In 1943, heavy tsetse infestations occurred throughout the region, delaying the creation of the national park. By 1953, the project received governmental attention again: 21,000 km2 were suggested to become a game reserve. The Chobe Game Reserve was officially created in 1960, though smaller than initially desired. In 1967, the reserve was declared a national park.
At that time there were several industrial settlements in the region, especially at Serondela, where the timber industry proliferated. These settlements were gradually moved out of the park, and it was not until 1975 that the whole protected area was exempt from human activity. Nowadays traces of the prior timber industry are still visible at Serondela.
Minor expansions of the park took place in 1980 and 1987.
The park is widely known for its spectacular elephant population: It contains an estimated 50,000 elephants, perhaps the highest elephant concentration of Africa, and part of the largest continuous surviving elephant population. The elephant population seems to have solidly built up since 1990, from a few thousand.
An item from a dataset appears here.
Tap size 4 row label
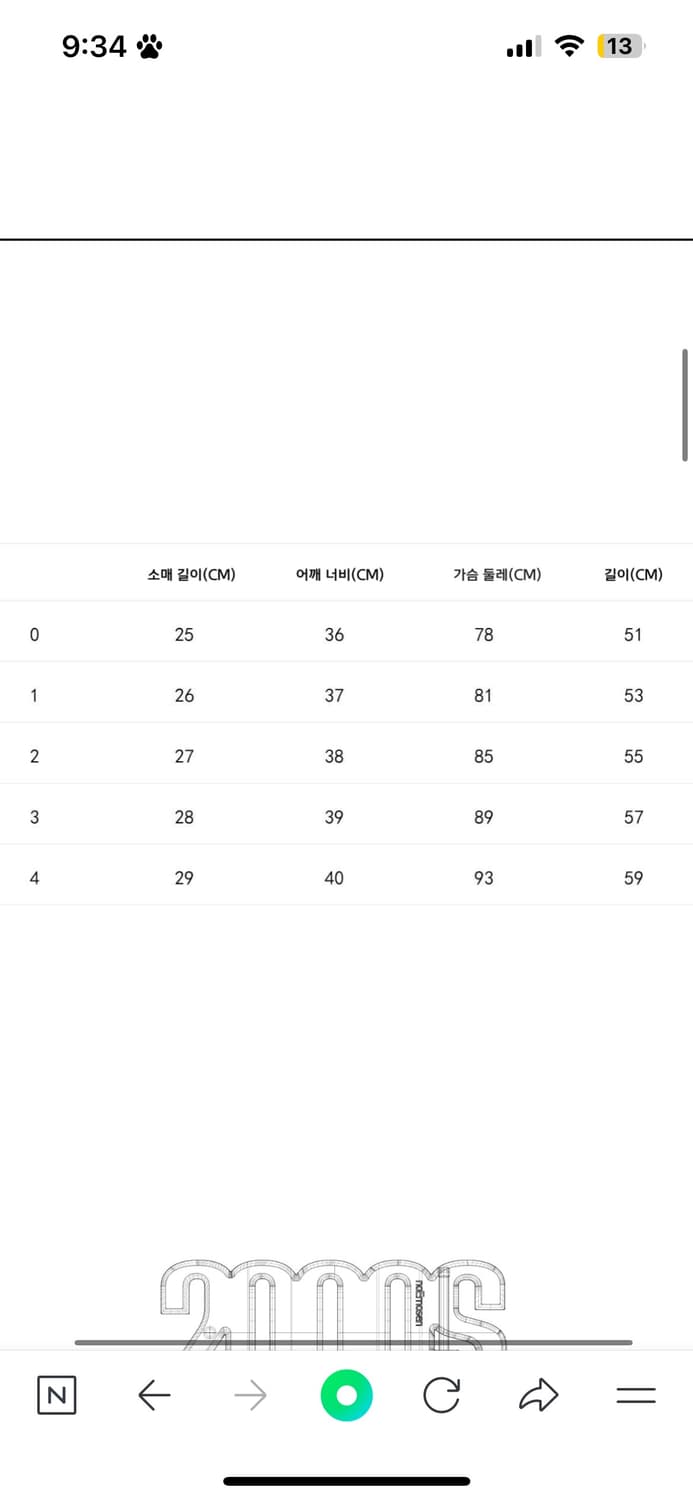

Elephants living here are Kalahari elephants, the largest in size of all known elephant populations. They are characterized by rather brittle ivory and short tusks, perhaps due to calcium deficiency in the soils.
Damage caused by the high numbers of elephants is rife in some areas. In fact, concentration is so high throughout Chobe that culls have been considered, but are too controversial and have thus far been rejected.
At dry season, these elephants sojourn in Chobe River and the Linyanti River areas. At rain season, they make a 200-km migration to the southeast stretch of the park. Their distribution zone however outreaches the park and spreads to northwestern Zimbabwe.